Annotated Books at UCLA: Wider Applications of the AoR Schema
This guest entry comes from Philip Palmer, Head of Research Services at the Clark Library at UCLA. Philip writes about his experience using the AOR schema to encode transcriptions of annotated books held at UCLA
In July of 2014 I started a CLIR postdoctoral fellowship at UCLA’s Clark Library on the subject of “Manuscript Annotations in Early Modern Printed Books.” Less than a month into my postdoc The Archaeology of Reading in Early Modern Europe (AOR) project was announced, and naturally I was excited about potential discussions and collaborations with Earle Havens and his team. The Clark hosted a symposium on annotated books in December of that year, and both Earle and Matthew Symonds were in attendance. At this symposium an international group of scholars, librarians, and curators discussed various topics related to the study and curation of early modern manuscript marginalia; the symposium also coincided with the beginning of a pilot project to digitize ten annotated books from the Clark Library’s collection (since expanded to 60 books from our ongoing NEH digitization project, about which more info to come below). Since the symposium, the AOR team was generous to meet with me about the XML schema they developed and encouraged me to adapt it to the annotated books digitized at UCLA.
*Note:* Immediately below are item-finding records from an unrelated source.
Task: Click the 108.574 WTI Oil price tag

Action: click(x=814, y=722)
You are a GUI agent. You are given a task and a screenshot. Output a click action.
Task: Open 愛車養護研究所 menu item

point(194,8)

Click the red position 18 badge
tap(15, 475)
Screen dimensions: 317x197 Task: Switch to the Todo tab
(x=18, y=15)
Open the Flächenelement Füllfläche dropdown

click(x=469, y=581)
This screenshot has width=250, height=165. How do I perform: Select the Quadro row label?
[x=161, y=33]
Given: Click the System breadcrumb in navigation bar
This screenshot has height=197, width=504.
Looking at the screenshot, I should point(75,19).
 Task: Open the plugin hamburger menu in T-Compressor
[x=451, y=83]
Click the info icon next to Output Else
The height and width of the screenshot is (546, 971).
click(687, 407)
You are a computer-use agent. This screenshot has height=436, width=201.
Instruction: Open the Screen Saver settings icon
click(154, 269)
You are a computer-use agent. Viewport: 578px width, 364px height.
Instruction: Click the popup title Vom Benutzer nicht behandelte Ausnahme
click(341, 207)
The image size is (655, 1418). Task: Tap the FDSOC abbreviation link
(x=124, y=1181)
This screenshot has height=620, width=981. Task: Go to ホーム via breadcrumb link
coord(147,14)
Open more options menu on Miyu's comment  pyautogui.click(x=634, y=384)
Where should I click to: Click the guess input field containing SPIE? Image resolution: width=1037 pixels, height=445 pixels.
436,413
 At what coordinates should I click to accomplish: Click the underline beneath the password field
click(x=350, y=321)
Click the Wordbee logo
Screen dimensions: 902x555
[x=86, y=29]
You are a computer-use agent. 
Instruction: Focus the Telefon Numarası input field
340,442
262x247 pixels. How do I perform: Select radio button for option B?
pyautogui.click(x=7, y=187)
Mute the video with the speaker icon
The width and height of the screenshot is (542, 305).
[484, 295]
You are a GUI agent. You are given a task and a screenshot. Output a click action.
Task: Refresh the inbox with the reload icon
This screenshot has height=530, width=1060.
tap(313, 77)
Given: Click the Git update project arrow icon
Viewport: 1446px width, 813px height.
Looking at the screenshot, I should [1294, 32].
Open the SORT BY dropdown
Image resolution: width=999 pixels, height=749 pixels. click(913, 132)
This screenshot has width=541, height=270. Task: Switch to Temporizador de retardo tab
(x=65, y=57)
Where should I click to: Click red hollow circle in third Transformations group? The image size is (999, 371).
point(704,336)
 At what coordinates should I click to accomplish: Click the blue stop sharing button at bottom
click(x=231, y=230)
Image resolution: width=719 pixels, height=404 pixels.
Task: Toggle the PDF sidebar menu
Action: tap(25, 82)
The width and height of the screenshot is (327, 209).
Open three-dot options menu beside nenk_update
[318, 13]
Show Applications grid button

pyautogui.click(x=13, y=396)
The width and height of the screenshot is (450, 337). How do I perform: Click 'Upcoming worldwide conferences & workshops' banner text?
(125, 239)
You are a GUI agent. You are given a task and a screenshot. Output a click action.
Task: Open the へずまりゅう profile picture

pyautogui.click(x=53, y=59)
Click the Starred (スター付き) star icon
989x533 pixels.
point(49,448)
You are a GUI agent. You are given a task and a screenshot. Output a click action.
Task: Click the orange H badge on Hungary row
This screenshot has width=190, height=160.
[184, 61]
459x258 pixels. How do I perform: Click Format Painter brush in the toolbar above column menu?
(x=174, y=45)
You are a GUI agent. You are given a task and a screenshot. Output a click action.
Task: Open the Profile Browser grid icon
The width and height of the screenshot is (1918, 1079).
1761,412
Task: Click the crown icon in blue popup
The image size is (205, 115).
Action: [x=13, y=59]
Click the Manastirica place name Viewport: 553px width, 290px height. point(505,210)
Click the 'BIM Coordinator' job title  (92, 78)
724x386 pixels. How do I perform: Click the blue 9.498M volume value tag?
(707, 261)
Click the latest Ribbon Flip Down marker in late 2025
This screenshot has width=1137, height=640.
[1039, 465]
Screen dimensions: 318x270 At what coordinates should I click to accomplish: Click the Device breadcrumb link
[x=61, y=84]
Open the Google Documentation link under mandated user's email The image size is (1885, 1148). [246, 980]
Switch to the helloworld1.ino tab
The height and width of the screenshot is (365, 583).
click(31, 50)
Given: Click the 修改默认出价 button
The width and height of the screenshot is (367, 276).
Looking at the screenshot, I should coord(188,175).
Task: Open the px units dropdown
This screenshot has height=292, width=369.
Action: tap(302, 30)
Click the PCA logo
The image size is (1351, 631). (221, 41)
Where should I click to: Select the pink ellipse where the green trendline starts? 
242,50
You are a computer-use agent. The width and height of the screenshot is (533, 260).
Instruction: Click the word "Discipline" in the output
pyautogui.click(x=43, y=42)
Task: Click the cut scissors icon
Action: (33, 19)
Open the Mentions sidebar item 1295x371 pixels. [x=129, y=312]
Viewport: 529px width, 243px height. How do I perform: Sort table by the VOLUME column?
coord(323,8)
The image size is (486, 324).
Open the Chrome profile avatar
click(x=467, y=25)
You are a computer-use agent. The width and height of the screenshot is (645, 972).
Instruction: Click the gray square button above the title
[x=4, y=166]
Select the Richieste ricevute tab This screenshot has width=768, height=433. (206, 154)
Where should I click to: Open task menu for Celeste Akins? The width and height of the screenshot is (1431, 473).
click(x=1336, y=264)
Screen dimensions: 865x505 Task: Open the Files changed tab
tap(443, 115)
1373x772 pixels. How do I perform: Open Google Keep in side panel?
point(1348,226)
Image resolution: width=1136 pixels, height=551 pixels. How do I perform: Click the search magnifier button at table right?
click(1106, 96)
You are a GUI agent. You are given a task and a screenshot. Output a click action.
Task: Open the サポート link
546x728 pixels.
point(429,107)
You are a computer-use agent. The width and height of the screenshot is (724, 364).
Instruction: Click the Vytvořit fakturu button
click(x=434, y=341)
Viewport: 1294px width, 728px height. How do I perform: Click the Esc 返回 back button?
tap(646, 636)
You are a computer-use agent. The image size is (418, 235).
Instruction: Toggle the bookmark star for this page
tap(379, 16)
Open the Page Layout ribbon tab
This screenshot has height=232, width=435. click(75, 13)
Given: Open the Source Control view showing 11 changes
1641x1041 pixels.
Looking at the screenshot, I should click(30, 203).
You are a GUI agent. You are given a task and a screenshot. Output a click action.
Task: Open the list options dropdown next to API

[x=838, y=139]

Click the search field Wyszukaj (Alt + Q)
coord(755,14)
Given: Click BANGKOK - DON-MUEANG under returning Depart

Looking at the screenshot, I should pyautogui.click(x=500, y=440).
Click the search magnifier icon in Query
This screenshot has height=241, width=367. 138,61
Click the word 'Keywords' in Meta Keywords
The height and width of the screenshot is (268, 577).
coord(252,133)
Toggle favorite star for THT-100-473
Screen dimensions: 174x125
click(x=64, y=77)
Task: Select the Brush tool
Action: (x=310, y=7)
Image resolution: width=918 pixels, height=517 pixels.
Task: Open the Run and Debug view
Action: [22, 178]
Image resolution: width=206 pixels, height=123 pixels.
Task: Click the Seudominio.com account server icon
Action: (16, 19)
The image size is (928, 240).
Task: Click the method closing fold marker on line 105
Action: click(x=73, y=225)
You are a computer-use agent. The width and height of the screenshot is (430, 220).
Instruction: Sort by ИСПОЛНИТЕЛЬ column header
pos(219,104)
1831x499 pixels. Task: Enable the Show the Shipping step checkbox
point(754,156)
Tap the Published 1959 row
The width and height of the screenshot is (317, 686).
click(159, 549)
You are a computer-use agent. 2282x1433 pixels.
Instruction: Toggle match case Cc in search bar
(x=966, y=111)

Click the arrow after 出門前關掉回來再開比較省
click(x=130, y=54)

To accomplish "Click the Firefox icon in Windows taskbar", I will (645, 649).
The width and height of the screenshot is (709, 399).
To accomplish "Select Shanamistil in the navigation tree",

One of the main differences between the AOR corpus and the annotated books digitized at UCLA is the latter’s more variable range of annotators and annotation types. Several of the annotators are anonymous and most are somewhat obscure, with only one from the original ten books being a canonical writer (the playwright and literary critic John Dennis). None of these readers annotated more than one book in the group of ten, unlike the focus on two specific readers in AOR. The Clark readers also take many different approaches to their annotations. A copy of Sir Thomas Browne’s Pseudodoxia epidemica (2nd ed. of 1650) annotated by a seventeenth-century English lawyer comprises a complex layering of cross-references to work by Browne and other contemporary scientific texts. Being one of a handful of copies bearing errata corrected in the hand of John Florio, a copy of the 1603 English translation of Montaigne’s Essayes contains marks and marginalia made by a reader in the 1680s—a reader preoccupied with how Montaigne “talks of himself.”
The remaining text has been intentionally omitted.